Case Study 2: Measuring Recruiting Efficiency Across Programs

Overview

This case study analyzes recruiting efficiency across FBS programs, comparing how well different schools develop talent relative to their recruiting rankings.

Business Context

Conference media networks and analytics providers need to: - Rank programs by recruiting efficiency - Identify schools that over/under-develop talent - Project future program trajectories - Understand factors driving development success

Data Description

# Historical recruiting data: 10 years, 130 FBS programs
historical_schema = {
    'player_id': 'unique identifier',
    'name': 'player name',
    'recruiting_class': 'year signed',
    'program': 'school name',
    'position': 'position signed at',

    # Recruiting metrics
    'composite_rating': 'signing rating',
    'star_rating': 'star level',
    'national_rank': 'overall rank',
    'position_rank': 'position rank',

    # Outcomes
    'games_played': 'career games',
    'games_started': 'career starts',
    'became_starter': 'started 12+ games in a season',
    'all_conference': 'earned all-conference honors',
    'all_american': 'earned all-american honors',
    'drafted': 'was drafted to NFL',
    'draft_round': 'round selected',
    'transfer_out': 'transferred before eligibility expired'
}

sample_data = {
    'years': '2014-2023',
    'total_recruits': 32500,
    'programs': 130,
    'avg_class_size': 25,
    'outcome_coverage': 0.95
}

Analysis Framework

Efficiency Model

class RecruitingEfficiencyModel:
    """
    Model to measure recruiting development efficiency.

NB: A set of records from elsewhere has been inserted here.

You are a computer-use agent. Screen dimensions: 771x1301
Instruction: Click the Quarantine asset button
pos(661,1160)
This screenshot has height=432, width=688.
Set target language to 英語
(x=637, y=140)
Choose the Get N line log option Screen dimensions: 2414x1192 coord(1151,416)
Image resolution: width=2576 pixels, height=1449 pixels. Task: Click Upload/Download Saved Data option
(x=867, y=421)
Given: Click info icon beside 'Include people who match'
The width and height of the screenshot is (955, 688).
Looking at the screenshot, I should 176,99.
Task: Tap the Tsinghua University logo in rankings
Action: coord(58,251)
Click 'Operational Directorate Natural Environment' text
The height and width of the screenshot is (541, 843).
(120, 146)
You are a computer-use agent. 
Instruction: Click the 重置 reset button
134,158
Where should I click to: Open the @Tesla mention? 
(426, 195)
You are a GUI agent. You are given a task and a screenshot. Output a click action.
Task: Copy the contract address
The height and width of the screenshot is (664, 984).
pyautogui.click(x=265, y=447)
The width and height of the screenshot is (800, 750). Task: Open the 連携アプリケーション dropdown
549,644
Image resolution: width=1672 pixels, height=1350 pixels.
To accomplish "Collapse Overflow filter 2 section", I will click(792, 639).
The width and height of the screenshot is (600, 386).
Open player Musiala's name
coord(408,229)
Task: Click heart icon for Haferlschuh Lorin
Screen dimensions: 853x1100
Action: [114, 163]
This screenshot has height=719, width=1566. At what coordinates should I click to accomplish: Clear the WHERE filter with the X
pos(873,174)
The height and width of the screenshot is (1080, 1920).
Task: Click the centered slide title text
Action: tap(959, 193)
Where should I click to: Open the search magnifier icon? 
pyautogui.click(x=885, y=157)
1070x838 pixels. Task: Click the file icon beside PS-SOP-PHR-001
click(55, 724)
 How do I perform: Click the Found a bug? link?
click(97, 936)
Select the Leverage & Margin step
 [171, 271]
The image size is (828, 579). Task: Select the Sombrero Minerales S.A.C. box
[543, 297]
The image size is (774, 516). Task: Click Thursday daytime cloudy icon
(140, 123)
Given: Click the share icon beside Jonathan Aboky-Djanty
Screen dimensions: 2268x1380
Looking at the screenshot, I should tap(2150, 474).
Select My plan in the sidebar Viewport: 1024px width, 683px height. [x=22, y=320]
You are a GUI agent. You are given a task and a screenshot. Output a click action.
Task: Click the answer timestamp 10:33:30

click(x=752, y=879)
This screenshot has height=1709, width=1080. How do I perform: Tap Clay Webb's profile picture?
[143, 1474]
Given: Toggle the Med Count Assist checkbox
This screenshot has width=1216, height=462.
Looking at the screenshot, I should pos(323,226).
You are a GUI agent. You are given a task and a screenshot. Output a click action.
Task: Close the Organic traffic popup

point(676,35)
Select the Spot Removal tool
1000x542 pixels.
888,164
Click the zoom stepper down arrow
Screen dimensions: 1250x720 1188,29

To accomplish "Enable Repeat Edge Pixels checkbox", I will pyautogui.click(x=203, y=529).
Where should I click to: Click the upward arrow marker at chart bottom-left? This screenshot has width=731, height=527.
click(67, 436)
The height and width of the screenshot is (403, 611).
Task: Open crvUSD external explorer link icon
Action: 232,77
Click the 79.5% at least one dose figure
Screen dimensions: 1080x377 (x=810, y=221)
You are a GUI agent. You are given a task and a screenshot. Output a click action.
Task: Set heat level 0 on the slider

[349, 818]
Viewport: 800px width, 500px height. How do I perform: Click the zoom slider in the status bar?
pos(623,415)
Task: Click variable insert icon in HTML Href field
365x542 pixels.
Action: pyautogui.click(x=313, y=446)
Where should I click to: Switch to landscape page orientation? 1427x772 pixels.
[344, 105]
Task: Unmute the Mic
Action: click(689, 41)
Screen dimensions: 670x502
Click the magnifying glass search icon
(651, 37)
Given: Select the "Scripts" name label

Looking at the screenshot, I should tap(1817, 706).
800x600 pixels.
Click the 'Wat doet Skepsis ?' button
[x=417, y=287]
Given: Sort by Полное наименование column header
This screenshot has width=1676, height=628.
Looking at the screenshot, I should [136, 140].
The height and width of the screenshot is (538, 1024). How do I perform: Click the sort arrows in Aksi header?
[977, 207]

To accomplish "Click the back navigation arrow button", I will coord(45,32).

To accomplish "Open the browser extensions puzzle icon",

    Compares actual outcomes to expected outcomes based on
    recruiting ratings.
    """

    def __init__(self):
        # Historical outcome rates by star rating
        self.baseline_rates = {
            5: {
                'starter_rate': 0.85,
                'all_conf_rate': 0.45,
                'draft_rate': 0.55,
                'first_round_rate': 0.20,
                'transfer_rate': 0.15
            },
            4: {
                'starter_rate': 0.65,
                'all_conf_rate': 0.18,
                'draft_rate': 0.22,
                'first_round_rate': 0.04,
                'transfer_rate': 0.22
            },
            3: {
                'starter_rate': 0.35,
                'all_conf_rate': 0.06,
                'draft_rate': 0.06,
                'first_round_rate': 0.005,
                'transfer_rate': 0.28
            },
            2: {
                'starter_rate': 0.12,
                'all_conf_rate': 0.015,
                'draft_rate': 0.015,
                'first_round_rate': 0.001,
                'transfer_rate': 0.35
            }
        }

    def calculate_expected_outcomes(self,
                                   program_recruits: pd.DataFrame) -> Dict:
        """
        Calculate expected outcomes for program's recruits.

        Parameters:
        -----------
        program_recruits : pd.DataFrame
            All recruits for a program with star ratings

        Returns:
        --------
        dict : Expected outcome counts
        """
        expected = {
            'starters': 0,
            'all_conference': 0,
            'draft_picks': 0,
            'first_rounders': 0,
            'transfers_out': 0
        }

        for _, recruit in program_recruits.iterrows():
            star = int(recruit['star_rating'])
            rates = self.baseline_rates.get(star, self.baseline_rates[2])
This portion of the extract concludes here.